You’re supposed to confide in me because I’m your best friend and . . . it’s law. And if things are OK then contact me anyway, I’m your friend and I need gossip. It’s section two of the same law.
Everything here is as crazy and unpredictable as usual. Katie is eleven now as you know (thank you for her present). She is so grown up that she tells me that she doesn’t need to inform me where she is going during the day or when she’ll be coming home. Unimportant information like that, which a mother apparently doesn’t need to know. I thought I had another few years left until she became a monster; saw me as being in the way, interfering, and deliberately setting out to ruin her life. (OK so
occasionally
I do.) The child wears lipstick now, Alex. Pink, glossy, glittery lipstick. She wears glitter on her eyes, glitter on her cheeks, and glitter in her hair; I am raising a disco ball for a daughter.
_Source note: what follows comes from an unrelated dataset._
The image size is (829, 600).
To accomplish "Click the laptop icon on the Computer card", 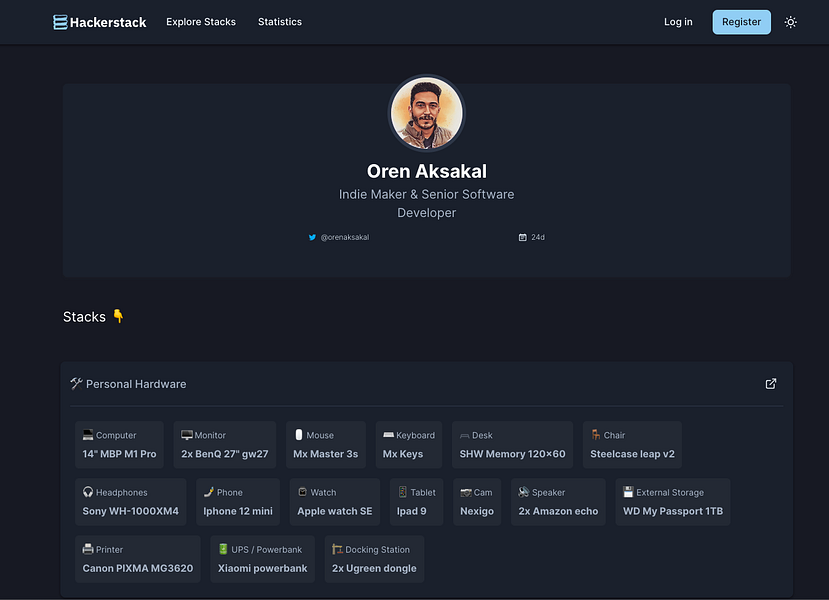I will pos(88,434).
I am now under instructions to knock on her bedroom door three times before I’m allowed to enter, just so she can identify the intruder. (I’m quite jealous because Toby only has to knock once. However Greg on the other hand has to knock thirteen times. Poor Greg. Sometimes, most of the time, he loses count and Katie refuses to let him in for safety reasons. I mean really, who else could it be at her door knocking thirteen times, or at least
trying
to knock thirteen times?! Although I have become very clever and only knock once sometimes; that way she thinks I’m Toby and lets me in to see the inner sanctum of Katie Dunne. You would expect it to have black walls, no light, scary posters on the wall but it’s surprisingly neat and tidy.)